» **WHAT TO PRODUCE**:
Starting at the first line of the data below, retype every line up to and including the one containing "Given: Click the zoom".

» **RECORDS FOR THIS TASK**:
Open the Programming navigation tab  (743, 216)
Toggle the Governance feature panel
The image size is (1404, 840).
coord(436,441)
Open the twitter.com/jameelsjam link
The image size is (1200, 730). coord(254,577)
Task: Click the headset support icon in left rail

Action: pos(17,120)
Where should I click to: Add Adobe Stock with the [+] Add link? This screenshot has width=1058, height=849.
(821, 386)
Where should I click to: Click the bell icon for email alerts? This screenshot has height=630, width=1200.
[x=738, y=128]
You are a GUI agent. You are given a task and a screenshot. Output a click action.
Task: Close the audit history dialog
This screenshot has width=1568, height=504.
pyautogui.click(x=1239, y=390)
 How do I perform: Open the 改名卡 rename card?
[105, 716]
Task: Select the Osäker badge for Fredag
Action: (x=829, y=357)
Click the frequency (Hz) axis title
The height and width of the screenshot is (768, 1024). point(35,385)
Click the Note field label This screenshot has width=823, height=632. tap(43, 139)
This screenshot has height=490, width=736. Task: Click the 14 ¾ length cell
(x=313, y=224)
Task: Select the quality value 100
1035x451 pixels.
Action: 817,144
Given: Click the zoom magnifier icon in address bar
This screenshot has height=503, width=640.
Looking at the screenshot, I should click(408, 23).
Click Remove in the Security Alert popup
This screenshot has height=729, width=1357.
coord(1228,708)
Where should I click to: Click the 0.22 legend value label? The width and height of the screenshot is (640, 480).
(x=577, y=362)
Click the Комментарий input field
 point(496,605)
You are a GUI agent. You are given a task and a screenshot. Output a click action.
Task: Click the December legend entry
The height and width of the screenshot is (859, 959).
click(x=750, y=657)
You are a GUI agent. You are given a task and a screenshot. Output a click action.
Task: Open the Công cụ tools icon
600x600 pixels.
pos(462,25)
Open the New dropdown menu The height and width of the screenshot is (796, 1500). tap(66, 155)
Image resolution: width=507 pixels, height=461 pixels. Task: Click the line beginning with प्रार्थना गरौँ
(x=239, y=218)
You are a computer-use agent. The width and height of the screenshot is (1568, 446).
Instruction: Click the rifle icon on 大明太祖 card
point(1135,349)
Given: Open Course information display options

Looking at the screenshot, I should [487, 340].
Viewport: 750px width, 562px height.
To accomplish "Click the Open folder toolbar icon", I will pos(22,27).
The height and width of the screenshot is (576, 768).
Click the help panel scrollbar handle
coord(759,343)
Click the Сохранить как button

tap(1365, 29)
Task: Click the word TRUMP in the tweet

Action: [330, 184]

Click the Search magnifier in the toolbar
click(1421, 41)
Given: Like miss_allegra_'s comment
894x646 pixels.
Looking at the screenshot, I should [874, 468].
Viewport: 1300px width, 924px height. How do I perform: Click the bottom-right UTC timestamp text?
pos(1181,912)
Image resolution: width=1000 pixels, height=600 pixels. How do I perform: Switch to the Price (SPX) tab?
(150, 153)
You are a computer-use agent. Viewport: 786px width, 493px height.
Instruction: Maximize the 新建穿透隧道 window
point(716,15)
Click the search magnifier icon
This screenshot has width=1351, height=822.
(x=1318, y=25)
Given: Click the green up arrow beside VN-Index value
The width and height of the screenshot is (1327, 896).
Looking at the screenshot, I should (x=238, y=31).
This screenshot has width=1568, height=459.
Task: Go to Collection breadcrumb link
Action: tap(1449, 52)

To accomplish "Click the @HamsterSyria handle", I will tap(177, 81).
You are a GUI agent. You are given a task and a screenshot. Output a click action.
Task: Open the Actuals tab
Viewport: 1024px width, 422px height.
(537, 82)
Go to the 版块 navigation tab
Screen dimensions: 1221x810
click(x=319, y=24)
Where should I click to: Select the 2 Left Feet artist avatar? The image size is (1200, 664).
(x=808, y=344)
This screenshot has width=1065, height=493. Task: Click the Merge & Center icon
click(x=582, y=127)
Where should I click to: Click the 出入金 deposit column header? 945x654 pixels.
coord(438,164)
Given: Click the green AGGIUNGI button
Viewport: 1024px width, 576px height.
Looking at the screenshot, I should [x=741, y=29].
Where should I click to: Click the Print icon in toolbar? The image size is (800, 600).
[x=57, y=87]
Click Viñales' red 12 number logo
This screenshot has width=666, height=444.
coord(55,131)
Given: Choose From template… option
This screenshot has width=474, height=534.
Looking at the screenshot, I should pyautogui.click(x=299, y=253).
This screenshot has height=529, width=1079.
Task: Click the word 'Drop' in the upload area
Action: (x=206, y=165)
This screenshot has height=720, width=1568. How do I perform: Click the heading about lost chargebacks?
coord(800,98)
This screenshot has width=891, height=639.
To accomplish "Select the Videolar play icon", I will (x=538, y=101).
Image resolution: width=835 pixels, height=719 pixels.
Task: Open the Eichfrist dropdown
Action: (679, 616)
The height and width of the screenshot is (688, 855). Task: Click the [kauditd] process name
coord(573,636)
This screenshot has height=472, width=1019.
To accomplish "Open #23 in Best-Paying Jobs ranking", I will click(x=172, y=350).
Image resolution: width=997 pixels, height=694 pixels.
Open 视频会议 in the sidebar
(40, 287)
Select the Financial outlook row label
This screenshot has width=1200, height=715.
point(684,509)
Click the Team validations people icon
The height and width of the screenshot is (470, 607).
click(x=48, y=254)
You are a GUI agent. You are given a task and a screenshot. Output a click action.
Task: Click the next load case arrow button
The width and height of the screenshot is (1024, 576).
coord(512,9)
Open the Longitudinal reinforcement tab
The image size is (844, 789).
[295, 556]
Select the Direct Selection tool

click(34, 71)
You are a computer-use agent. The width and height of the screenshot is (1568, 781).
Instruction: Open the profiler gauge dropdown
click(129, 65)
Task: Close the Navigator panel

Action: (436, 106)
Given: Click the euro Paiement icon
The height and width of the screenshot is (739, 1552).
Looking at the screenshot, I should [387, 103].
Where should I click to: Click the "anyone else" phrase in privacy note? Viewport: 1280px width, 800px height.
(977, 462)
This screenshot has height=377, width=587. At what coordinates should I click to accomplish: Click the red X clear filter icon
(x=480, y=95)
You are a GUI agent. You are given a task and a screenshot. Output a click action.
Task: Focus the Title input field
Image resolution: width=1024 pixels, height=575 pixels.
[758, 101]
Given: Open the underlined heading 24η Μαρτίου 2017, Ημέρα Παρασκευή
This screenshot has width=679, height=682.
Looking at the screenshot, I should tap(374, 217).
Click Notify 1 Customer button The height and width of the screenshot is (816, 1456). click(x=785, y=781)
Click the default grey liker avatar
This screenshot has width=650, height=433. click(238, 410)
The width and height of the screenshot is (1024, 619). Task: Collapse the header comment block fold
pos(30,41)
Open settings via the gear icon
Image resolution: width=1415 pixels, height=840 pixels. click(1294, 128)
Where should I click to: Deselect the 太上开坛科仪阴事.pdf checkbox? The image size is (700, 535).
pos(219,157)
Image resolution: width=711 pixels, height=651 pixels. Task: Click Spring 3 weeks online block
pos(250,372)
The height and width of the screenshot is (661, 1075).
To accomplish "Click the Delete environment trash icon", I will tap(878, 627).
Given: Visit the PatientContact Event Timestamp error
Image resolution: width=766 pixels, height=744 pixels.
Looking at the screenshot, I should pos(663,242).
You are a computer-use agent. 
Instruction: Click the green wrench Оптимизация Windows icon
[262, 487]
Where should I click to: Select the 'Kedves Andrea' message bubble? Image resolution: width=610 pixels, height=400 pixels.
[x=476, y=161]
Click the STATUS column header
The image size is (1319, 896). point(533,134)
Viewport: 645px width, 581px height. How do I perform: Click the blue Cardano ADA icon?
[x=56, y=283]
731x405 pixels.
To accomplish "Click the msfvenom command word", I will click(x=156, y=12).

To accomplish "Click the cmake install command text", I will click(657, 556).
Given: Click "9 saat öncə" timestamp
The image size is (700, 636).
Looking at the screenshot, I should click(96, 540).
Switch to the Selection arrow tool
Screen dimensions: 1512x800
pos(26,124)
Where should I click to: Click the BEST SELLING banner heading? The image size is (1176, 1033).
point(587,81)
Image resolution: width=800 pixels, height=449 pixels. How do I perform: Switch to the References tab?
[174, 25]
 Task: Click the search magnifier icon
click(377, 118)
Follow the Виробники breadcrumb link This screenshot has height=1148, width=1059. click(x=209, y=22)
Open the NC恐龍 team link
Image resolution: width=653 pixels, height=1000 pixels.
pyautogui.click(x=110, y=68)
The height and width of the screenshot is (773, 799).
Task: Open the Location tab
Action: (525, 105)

» **EXERCISE RESPONSE**:
Open the Programming navigation tab  (743, 216)
Toggle the Governance feature panel
The image size is (1404, 840).
coord(436,441)
Open the twitter.com/jameelsjam link
The image size is (1200, 730). coord(254,577)
Task: Click the headset support icon in left rail

Action: pos(17,120)
Where should I click to: Add Adobe Stock with the [+] Add link? This screenshot has width=1058, height=849.
(821, 386)
Where should I click to: Click the bell icon for email alerts? This screenshot has height=630, width=1200.
[x=738, y=128]
You are a GUI agent. You are given a task and a screenshot. Output a click action.
Task: Close the audit history dialog
This screenshot has width=1568, height=504.
pyautogui.click(x=1239, y=390)
 How do I perform: Open the 改名卡 rename card?
[105, 716]
Task: Select the Osäker badge for Fredag
Action: (x=829, y=357)
Click the frequency (Hz) axis title
The height and width of the screenshot is (768, 1024). point(35,385)
Click the Note field label This screenshot has width=823, height=632. tap(43, 139)
This screenshot has height=490, width=736. Task: Click the 14 ¾ length cell
(x=313, y=224)
Task: Select the quality value 100
1035x451 pixels.
Action: 817,144
Given: Click the zoom magnifier icon in address bar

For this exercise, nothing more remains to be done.